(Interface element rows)
+---+

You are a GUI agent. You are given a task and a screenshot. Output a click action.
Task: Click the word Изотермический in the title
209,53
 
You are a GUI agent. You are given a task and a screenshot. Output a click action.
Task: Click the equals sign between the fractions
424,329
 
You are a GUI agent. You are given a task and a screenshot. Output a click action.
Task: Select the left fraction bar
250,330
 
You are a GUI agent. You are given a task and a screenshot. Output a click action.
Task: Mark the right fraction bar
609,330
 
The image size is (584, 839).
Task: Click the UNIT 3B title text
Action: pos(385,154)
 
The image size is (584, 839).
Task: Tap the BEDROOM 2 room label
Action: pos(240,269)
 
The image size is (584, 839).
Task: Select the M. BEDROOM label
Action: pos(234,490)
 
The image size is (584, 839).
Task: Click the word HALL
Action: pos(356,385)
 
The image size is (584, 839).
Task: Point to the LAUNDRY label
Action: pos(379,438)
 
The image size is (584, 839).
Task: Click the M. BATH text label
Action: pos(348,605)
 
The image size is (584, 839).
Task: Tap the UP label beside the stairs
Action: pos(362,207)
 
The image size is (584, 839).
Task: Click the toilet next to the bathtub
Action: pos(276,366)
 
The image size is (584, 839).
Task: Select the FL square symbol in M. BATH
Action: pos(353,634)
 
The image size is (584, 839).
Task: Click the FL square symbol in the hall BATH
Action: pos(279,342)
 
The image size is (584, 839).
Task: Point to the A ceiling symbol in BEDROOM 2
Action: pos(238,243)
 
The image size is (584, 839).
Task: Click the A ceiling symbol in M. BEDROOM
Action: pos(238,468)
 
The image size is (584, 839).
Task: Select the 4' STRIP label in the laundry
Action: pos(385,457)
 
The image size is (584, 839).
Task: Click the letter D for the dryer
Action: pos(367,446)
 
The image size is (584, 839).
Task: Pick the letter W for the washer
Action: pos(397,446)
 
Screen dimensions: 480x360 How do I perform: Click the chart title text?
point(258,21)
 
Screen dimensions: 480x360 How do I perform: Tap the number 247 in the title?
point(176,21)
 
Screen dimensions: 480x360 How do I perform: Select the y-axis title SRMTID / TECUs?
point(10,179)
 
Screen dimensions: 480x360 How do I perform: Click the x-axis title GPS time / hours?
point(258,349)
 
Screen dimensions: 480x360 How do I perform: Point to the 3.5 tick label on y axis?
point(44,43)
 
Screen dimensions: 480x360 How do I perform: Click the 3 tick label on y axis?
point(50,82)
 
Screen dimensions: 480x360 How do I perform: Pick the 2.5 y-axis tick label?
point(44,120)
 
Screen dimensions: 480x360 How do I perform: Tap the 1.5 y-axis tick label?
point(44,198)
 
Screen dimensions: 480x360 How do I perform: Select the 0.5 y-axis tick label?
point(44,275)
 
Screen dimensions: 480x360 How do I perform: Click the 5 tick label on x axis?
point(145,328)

+---+

Please extract every row above, copying each line word for word and in its original order.

◆ Completed task:
You are a GUI agent. You are given a task and a screenshot. Output a click action.
Task: Click the word Изотермический in the title
209,53
 
You are a GUI agent. You are given a task and a screenshot. Output a click action.
Task: Click the equals sign between the fractions
424,329
 
You are a GUI agent. You are given a task and a screenshot. Output a click action.
Task: Select the left fraction bar
250,330
 
You are a GUI agent. You are given a task and a screenshot. Output a click action.
Task: Mark the right fraction bar
609,330
 
The image size is (584, 839).
Task: Click the UNIT 3B title text
Action: pos(385,154)
 
The image size is (584, 839).
Task: Tap the BEDROOM 2 room label
Action: pos(240,269)
 
The image size is (584, 839).
Task: Select the M. BEDROOM label
Action: pos(234,490)
 
The image size is (584, 839).
Task: Click the word HALL
Action: pos(356,385)
 
The image size is (584, 839).
Task: Point to the LAUNDRY label
Action: pos(379,438)
 
The image size is (584, 839).
Task: Click the M. BATH text label
Action: pos(348,605)
 
The image size is (584, 839).
Task: Tap the UP label beside the stairs
Action: pos(362,207)
 
The image size is (584, 839).
Task: Click the toilet next to the bathtub
Action: pos(276,366)
 
The image size is (584, 839).
Task: Select the FL square symbol in M. BATH
Action: pos(353,634)
 
The image size is (584, 839).
Task: Click the FL square symbol in the hall BATH
Action: pos(279,342)
 
The image size is (584, 839).
Task: Point to the A ceiling symbol in BEDROOM 2
Action: pos(238,243)
 
The image size is (584, 839).
Task: Click the A ceiling symbol in M. BEDROOM
Action: pos(238,468)
 
The image size is (584, 839).
Task: Select the 4' STRIP label in the laundry
Action: pos(385,457)
 
The image size is (584, 839).
Task: Click the letter D for the dryer
Action: pos(367,446)
 
The image size is (584, 839).
Task: Pick the letter W for the washer
Action: pos(397,446)
 
Screen dimensions: 480x360 How do I perform: Click the chart title text?
point(258,21)
 
Screen dimensions: 480x360 How do I perform: Tap the number 247 in the title?
point(176,21)
 
Screen dimensions: 480x360 How do I perform: Select the y-axis title SRMTID / TECUs?
point(10,179)
 
Screen dimensions: 480x360 How do I perform: Click the x-axis title GPS time / hours?
point(258,349)
 
Screen dimensions: 480x360 How do I perform: Point to the 3.5 tick label on y axis?
point(44,43)
 
Screen dimensions: 480x360 How do I perform: Click the 3 tick label on y axis?
point(50,82)
 
Screen dimensions: 480x360 How do I perform: Pick the 2.5 y-axis tick label?
point(44,120)
 
Screen dimensions: 480x360 How do I perform: Tap the 1.5 y-axis tick label?
point(44,198)
 
Screen dimensions: 480x360 How do I perform: Select the 0.5 y-axis tick label?
point(44,275)
 
Screen dimensions: 480x360 How do I perform: Click the 5 tick label on x axis?
point(145,328)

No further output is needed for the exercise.